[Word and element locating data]
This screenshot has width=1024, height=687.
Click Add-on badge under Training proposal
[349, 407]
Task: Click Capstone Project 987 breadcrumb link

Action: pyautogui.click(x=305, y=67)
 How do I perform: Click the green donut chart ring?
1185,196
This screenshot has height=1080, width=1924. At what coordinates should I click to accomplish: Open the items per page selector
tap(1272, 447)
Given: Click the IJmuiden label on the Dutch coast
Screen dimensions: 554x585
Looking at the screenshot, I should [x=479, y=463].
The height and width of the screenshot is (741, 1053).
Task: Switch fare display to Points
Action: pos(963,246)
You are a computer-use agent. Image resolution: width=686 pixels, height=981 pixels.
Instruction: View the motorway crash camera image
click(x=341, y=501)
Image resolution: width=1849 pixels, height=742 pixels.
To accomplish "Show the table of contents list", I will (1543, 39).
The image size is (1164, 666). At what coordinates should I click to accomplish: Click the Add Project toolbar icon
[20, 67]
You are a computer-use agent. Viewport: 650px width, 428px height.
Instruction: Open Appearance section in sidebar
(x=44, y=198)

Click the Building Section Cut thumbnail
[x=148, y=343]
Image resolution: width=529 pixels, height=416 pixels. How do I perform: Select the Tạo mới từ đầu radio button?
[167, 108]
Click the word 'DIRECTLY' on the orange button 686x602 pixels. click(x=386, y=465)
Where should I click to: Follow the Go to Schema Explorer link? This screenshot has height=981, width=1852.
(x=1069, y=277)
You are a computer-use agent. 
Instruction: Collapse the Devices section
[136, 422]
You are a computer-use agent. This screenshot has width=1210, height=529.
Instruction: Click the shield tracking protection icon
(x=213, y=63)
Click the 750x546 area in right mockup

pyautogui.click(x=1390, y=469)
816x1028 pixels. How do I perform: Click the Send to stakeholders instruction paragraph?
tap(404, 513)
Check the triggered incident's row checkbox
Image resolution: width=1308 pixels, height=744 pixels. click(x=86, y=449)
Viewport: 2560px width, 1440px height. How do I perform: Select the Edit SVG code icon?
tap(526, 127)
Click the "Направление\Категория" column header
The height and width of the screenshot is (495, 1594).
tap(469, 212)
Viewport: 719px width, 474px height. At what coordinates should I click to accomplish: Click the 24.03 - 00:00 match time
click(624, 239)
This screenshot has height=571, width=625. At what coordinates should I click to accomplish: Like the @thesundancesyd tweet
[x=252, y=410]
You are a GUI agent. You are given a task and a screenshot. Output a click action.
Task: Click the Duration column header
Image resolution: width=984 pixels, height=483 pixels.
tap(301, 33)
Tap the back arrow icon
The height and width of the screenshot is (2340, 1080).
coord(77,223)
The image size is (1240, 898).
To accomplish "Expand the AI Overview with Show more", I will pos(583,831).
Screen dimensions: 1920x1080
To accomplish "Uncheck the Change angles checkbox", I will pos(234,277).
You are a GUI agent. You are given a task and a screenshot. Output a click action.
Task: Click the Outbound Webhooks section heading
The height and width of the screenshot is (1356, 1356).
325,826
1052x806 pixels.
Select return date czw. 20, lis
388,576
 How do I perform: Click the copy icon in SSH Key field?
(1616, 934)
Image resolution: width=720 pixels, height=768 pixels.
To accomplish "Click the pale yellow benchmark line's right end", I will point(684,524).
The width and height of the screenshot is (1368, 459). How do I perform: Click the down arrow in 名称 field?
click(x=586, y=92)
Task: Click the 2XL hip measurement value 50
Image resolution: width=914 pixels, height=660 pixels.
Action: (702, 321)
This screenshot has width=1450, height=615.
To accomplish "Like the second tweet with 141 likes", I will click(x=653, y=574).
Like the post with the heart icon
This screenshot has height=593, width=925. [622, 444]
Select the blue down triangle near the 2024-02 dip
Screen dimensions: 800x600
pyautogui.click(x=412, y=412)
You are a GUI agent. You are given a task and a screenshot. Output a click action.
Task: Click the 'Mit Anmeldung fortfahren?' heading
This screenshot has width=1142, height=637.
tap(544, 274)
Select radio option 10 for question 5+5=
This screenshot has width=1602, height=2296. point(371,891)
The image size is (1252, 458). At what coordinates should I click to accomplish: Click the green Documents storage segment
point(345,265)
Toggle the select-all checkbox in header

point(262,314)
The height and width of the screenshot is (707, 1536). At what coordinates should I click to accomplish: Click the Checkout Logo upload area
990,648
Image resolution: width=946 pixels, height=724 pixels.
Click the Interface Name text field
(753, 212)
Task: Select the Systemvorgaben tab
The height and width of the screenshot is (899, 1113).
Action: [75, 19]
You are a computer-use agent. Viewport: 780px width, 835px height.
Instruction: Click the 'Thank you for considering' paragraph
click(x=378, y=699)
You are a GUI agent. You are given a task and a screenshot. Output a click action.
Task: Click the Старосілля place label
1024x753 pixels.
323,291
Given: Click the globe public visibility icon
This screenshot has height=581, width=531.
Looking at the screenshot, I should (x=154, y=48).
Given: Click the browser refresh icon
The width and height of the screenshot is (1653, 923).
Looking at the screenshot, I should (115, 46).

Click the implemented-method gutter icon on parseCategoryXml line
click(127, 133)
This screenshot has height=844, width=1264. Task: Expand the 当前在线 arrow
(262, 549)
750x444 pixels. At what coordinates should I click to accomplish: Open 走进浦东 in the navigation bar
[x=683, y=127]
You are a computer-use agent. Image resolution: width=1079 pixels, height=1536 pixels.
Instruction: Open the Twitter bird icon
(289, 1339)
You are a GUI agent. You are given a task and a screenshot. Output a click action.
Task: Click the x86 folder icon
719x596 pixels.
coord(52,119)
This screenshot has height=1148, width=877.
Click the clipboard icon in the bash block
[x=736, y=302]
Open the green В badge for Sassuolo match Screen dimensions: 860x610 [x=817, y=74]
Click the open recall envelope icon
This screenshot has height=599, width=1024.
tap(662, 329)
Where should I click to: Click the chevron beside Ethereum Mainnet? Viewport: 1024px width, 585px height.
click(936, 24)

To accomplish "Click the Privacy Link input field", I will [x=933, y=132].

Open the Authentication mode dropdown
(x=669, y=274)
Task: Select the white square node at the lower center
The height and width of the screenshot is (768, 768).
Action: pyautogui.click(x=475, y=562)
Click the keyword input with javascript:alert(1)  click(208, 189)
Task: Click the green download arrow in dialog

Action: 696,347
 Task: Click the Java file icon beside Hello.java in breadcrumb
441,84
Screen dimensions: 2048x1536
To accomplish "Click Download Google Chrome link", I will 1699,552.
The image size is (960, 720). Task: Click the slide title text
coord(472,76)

Prompt
Reproduce every line of the entries above verbatim.

Exercise response
This screenshot has width=1024, height=687.
Click Add-on badge under Training proposal
[349, 407]
Task: Click Capstone Project 987 breadcrumb link

Action: pyautogui.click(x=305, y=67)
 How do I perform: Click the green donut chart ring?
1185,196
This screenshot has height=1080, width=1924. At what coordinates should I click to accomplish: Open the items per page selector
tap(1272, 447)
Given: Click the IJmuiden label on the Dutch coast
Screen dimensions: 554x585
Looking at the screenshot, I should [x=479, y=463].
The height and width of the screenshot is (741, 1053).
Task: Switch fare display to Points
Action: pos(963,246)
You are a computer-use agent. Image resolution: width=686 pixels, height=981 pixels.
Instruction: View the motorway crash camera image
click(x=341, y=501)
Image resolution: width=1849 pixels, height=742 pixels.
To accomplish "Show the table of contents list", I will (1543, 39).
The image size is (1164, 666). At what coordinates should I click to accomplish: Click the Add Project toolbar icon
[20, 67]
You are a computer-use agent. Viewport: 650px width, 428px height.
Instruction: Open Appearance section in sidebar
(x=44, y=198)

Click the Building Section Cut thumbnail
[x=148, y=343]
Image resolution: width=529 pixels, height=416 pixels. How do I perform: Select the Tạo mới từ đầu radio button?
[167, 108]
Click the word 'DIRECTLY' on the orange button 686x602 pixels. click(x=386, y=465)
Where should I click to: Follow the Go to Schema Explorer link? This screenshot has height=981, width=1852.
(x=1069, y=277)
You are a computer-use agent. 
Instruction: Collapse the Devices section
[136, 422]
You are a computer-use agent. This screenshot has width=1210, height=529.
Instruction: Click the shield tracking protection icon
(x=213, y=63)
Click the 750x546 area in right mockup

pyautogui.click(x=1390, y=469)
816x1028 pixels. How do I perform: Click the Send to stakeholders instruction paragraph?
tap(404, 513)
Check the triggered incident's row checkbox
Image resolution: width=1308 pixels, height=744 pixels. click(x=86, y=449)
Viewport: 2560px width, 1440px height. How do I perform: Select the Edit SVG code icon?
tap(526, 127)
Click the "Направление\Категория" column header
The height and width of the screenshot is (495, 1594).
tap(469, 212)
Viewport: 719px width, 474px height. At what coordinates should I click to accomplish: Click the 24.03 - 00:00 match time
click(624, 239)
This screenshot has height=571, width=625. At what coordinates should I click to accomplish: Like the @thesundancesyd tweet
[x=252, y=410]
You are a GUI agent. You are given a task and a screenshot. Output a click action.
Task: Click the Duration column header
Image resolution: width=984 pixels, height=483 pixels.
tap(301, 33)
Tap the back arrow icon
The height and width of the screenshot is (2340, 1080).
coord(77,223)
The image size is (1240, 898).
To accomplish "Expand the AI Overview with Show more", I will pos(583,831).
Screen dimensions: 1920x1080
To accomplish "Uncheck the Change angles checkbox", I will pos(234,277).
You are a GUI agent. You are given a task and a screenshot. Output a click action.
Task: Click the Outbound Webhooks section heading
The height and width of the screenshot is (1356, 1356).
325,826
1052x806 pixels.
Select return date czw. 20, lis
388,576
 How do I perform: Click the copy icon in SSH Key field?
(1616, 934)
Image resolution: width=720 pixels, height=768 pixels.
To accomplish "Click the pale yellow benchmark line's right end", I will point(684,524).
The width and height of the screenshot is (1368, 459). How do I perform: Click the down arrow in 名称 field?
click(x=586, y=92)
Task: Click the 2XL hip measurement value 50
Image resolution: width=914 pixels, height=660 pixels.
Action: (702, 321)
This screenshot has width=1450, height=615.
To accomplish "Like the second tweet with 141 likes", I will click(x=653, y=574).
Like the post with the heart icon
This screenshot has height=593, width=925. [622, 444]
Select the blue down triangle near the 2024-02 dip
Screen dimensions: 800x600
pyautogui.click(x=412, y=412)
You are a GUI agent. You are given a task and a screenshot. Output a click action.
Task: Click the 'Mit Anmeldung fortfahren?' heading
This screenshot has width=1142, height=637.
tap(544, 274)
Select radio option 10 for question 5+5=
This screenshot has width=1602, height=2296. point(371,891)
The image size is (1252, 458). At what coordinates should I click to accomplish: Click the green Documents storage segment
point(345,265)
Toggle the select-all checkbox in header

point(262,314)
The height and width of the screenshot is (707, 1536). At what coordinates should I click to accomplish: Click the Checkout Logo upload area
990,648
Image resolution: width=946 pixels, height=724 pixels.
Click the Interface Name text field
(753, 212)
Task: Select the Systemvorgaben tab
The height and width of the screenshot is (899, 1113).
Action: [75, 19]
You are a computer-use agent. Viewport: 780px width, 835px height.
Instruction: Click the 'Thank you for considering' paragraph
click(x=378, y=699)
You are a GUI agent. You are given a task and a screenshot. Output a click action.
Task: Click the Старосілля place label
1024x753 pixels.
323,291
Given: Click the globe public visibility icon
This screenshot has height=581, width=531.
Looking at the screenshot, I should (x=154, y=48).
Given: Click the browser refresh icon
The width and height of the screenshot is (1653, 923).
Looking at the screenshot, I should (115, 46).

Click the implemented-method gutter icon on parseCategoryXml line
click(127, 133)
This screenshot has height=844, width=1264. Task: Expand the 当前在线 arrow
(262, 549)
750x444 pixels. At what coordinates should I click to accomplish: Open 走进浦东 in the navigation bar
[x=683, y=127]
You are a computer-use agent. Image resolution: width=1079 pixels, height=1536 pixels.
Instruction: Open the Twitter bird icon
(289, 1339)
You are a GUI agent. You are given a task and a screenshot. Output a click action.
Task: Click the x86 folder icon
719x596 pixels.
coord(52,119)
This screenshot has height=1148, width=877.
Click the clipboard icon in the bash block
[x=736, y=302]
Open the green В badge for Sassuolo match Screen dimensions: 860x610 [x=817, y=74]
Click the open recall envelope icon
This screenshot has height=599, width=1024.
tap(662, 329)
Where should I click to: Click the chevron beside Ethereum Mainnet? Viewport: 1024px width, 585px height.
click(936, 24)

To accomplish "Click the Privacy Link input field", I will [x=933, y=132].

Open the Authentication mode dropdown
(x=669, y=274)
Task: Select the white square node at the lower center
The height and width of the screenshot is (768, 768).
Action: pyautogui.click(x=475, y=562)
Click the keyword input with javascript:alert(1)  click(208, 189)
Task: Click the green download arrow in dialog

Action: 696,347
 Task: Click the Java file icon beside Hello.java in breadcrumb
441,84
Screen dimensions: 2048x1536
To accomplish "Click Download Google Chrome link", I will 1699,552.
The image size is (960, 720). Task: Click the slide title text
coord(472,76)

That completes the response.